The Verdict (1982)
Paul Newman in The Verdict

Relevant to this Segment

  1. At the beginning of the movie Frank Galvin visits funerals and checks obituaries. Is such ambulance chasing common? Is such conduct unethical?

    Our thoughts: How can we say this unambiguously? Yes!!! The actions of the attorney are classic ambulance-chasing techniques. Completely unethical. Unfortunately, this still happens. While it isn't really common, when it does occur it is overlooked by most bar associations (although they might argue with that assessment).

  2. After paying a visit to his comatose client in the hospital, and taking Polaroid pictures of her for the jury to consider, Galvin attends a settlement meeting where he rejects the offer of $210,000. Were his actions ethical?

    Our thoughts: Again, even though his motives were pure, they were unethical. He had an obligation to inform his clients (the sister and brother-in-law of the comatose woman) that an offer was made, and the decision would have been their's to make. Galvin could advise them not to take it, but for him to make the decision on his own without even informing them was not just unethical. It was malpractice.

  3. The critical scene in the movie is when a former admittance nurse is called to testify. Watch carefully as Galvin asks questions. The scene is very accurate as to strategy and procedure for admitting evidence. In fact, you may be surprised at the question that Galvin does not ask. There is a reason for that. Why did he not ask the question that the opposing attorney does, for himself?

    Our thoughts: When the admitting nurse is on the witness stand, Frank Galvin asks her several questions, including the critical one. What did the patient tell you about how long it had been since she had eaten? The answer the nurse gives is "1 hour." This contradicts the admittance form that we learned about earlier in the film, which stated that it had been "9 hours" since she had eaten. However, Galvin lets it go at that and sits down. It is the defense attorney who asks the question, "And how is it that you remember what you entered on an obscure document all these years later?" The answer sends shock waves: "Because I kept a copy. I thought I might need it."
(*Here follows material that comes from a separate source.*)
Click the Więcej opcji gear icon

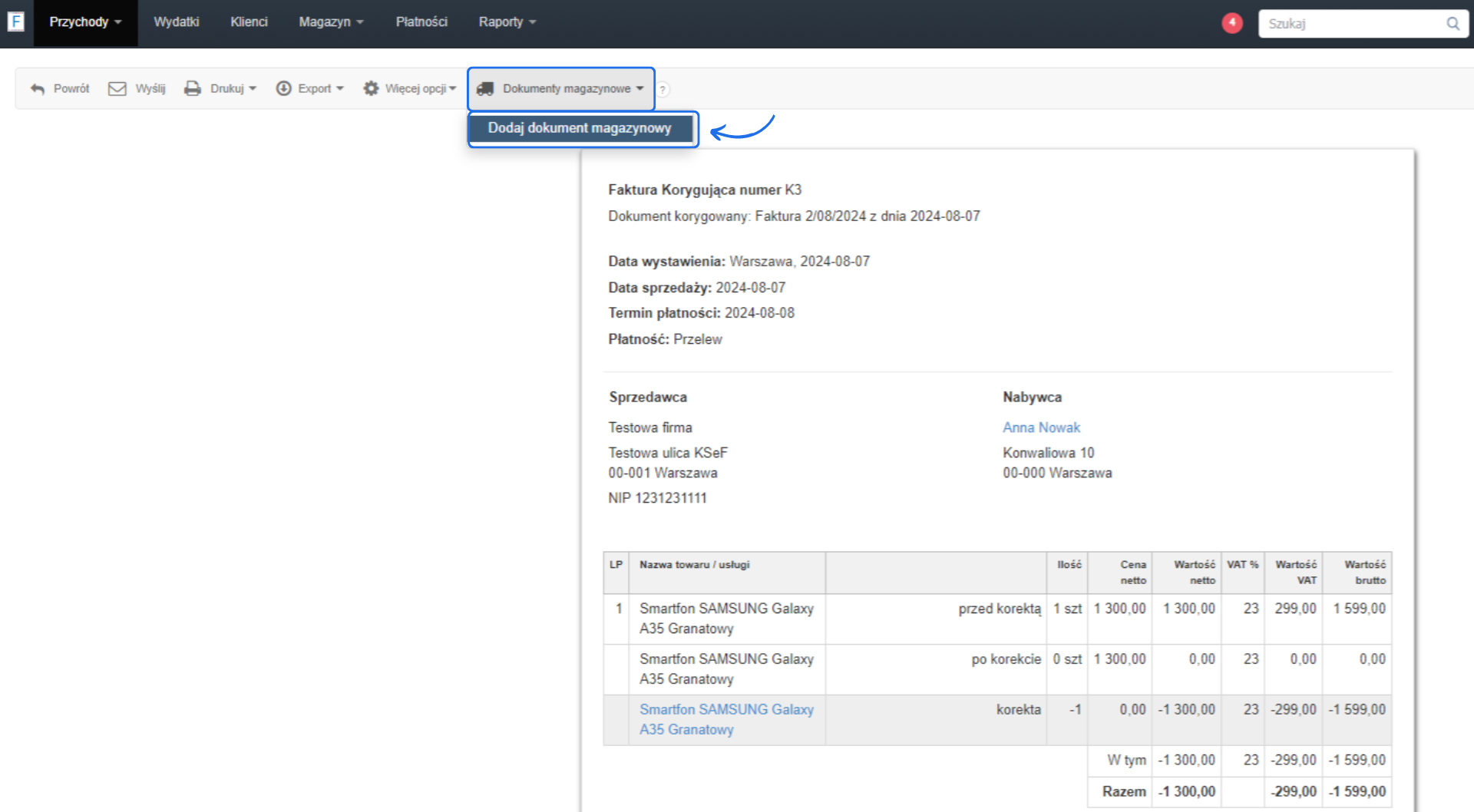[x=372, y=89]
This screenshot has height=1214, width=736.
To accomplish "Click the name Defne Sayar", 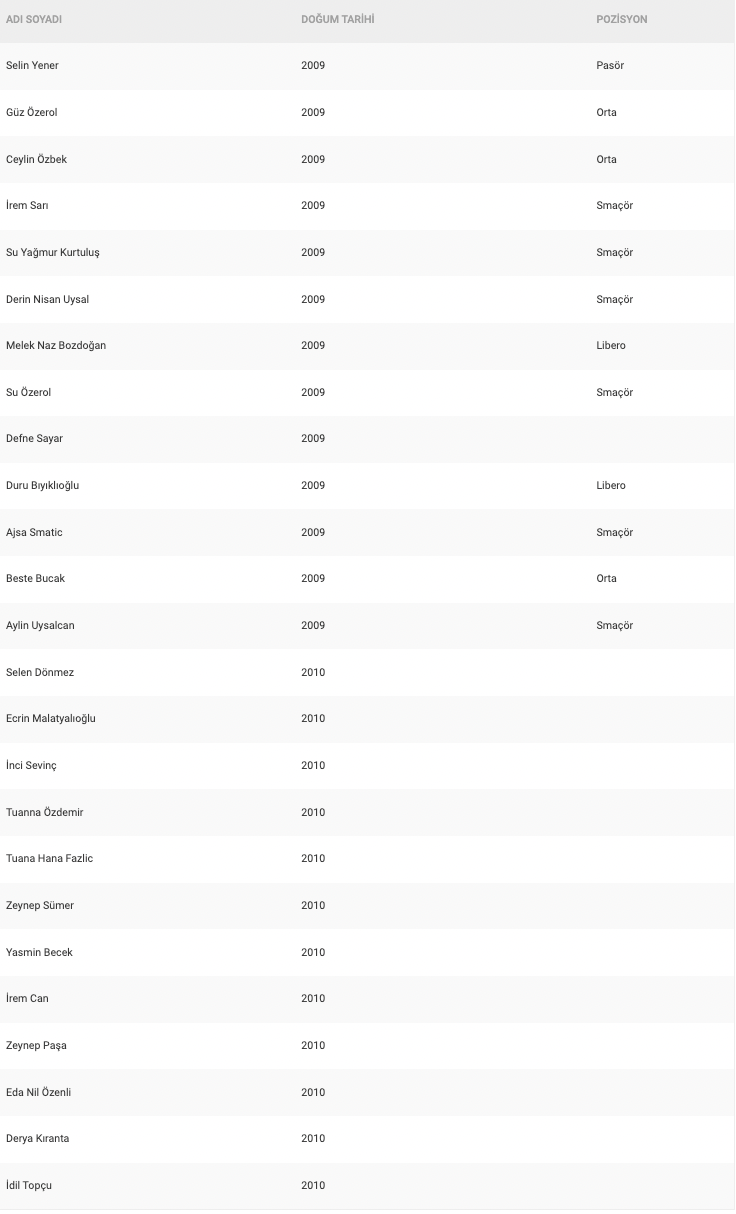I will tap(34, 439).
    Before the witness-nurse can produce the paper from her bag the defense attorney objects to the testimony (even though it was in response to his own question). Eventually he gets the testimony thrown out, including the copy of the form. Back to our question. Why didn't Galvin ask her about the copy? Why did he take the chance that the other attorney to ask "how she remembered?" The answer is simple: Galvin knew that the copy would not be admissible. If he was the one who elicited the information about the copy of the admittance form in front of the jury he would have risked an almost certain mistrial. Since the information was elicited from the defense attorney instead, the chance of a mistrial based on the jury's knowledge of the copy was minimized.

    Bonus note: The defense attorney broke the cardinal rule of examination. Never ask a question that you don't know the answer to!


    Another bonus note: Did you catch what rule prevented the copy being admitted to contradict the original admittance form? It was the best-evidence rule!

  4. Finally, watch the back-and-forth between the attorneys and the judge following the nurse's testimony. It is full of procedure. Paralegals who know procedure can be of great assistance to their attorney. Was the judge correct in his ruling on the testimony? What grounds could Galvin have argued that might have affected the judge's ruling?

    Our thoughts: The judge was probably correct in ruling that the copy could not be used to contradict the original. However, if Galvin had used a different strategy he might have been able to get it in. What he might have done was to attempt to destroy the credibility of the original document using the nurse's testimony to attest to the fact that it had been altered, thereby making the copy of the original the "best evidence" available. However, it was very late in the trial and the judge may not have allowed such testimony after the evidence had already been admitted (and not objected to by Galvin) earlier in the trial. In any case, the effect of the surprise witness would have been lost.


    The judge also ruled that the nurse's entire testimony was inadmissible. The judge was on shakier grounds here, although Galvin did not put up much of an objection. He probably should have objected that even though the document was not admissible, her testimony as to the information she obtained from the patient should have been allowed, leaving it for the jury to decide which "fact" was true: the original admittance form or the nurse's testimony. (Remember, the jury is the decider of fact.)


    Final bonus note: When the judge instructs the jury to "disregard the testimony of the nurse," it is a classic example that you "can't un-ring a bell." However, there wasn't much the defense attorney could do. Fortunately for the plaintiff, the information that the judge tried to get the jury to not consider was presented as a result of the defense attorney's line of questioning, and thus the "wound" was self-inflicted. They could not base a mistrial on their own mistake. There is a general rule that a party can not benefit from its own missteps.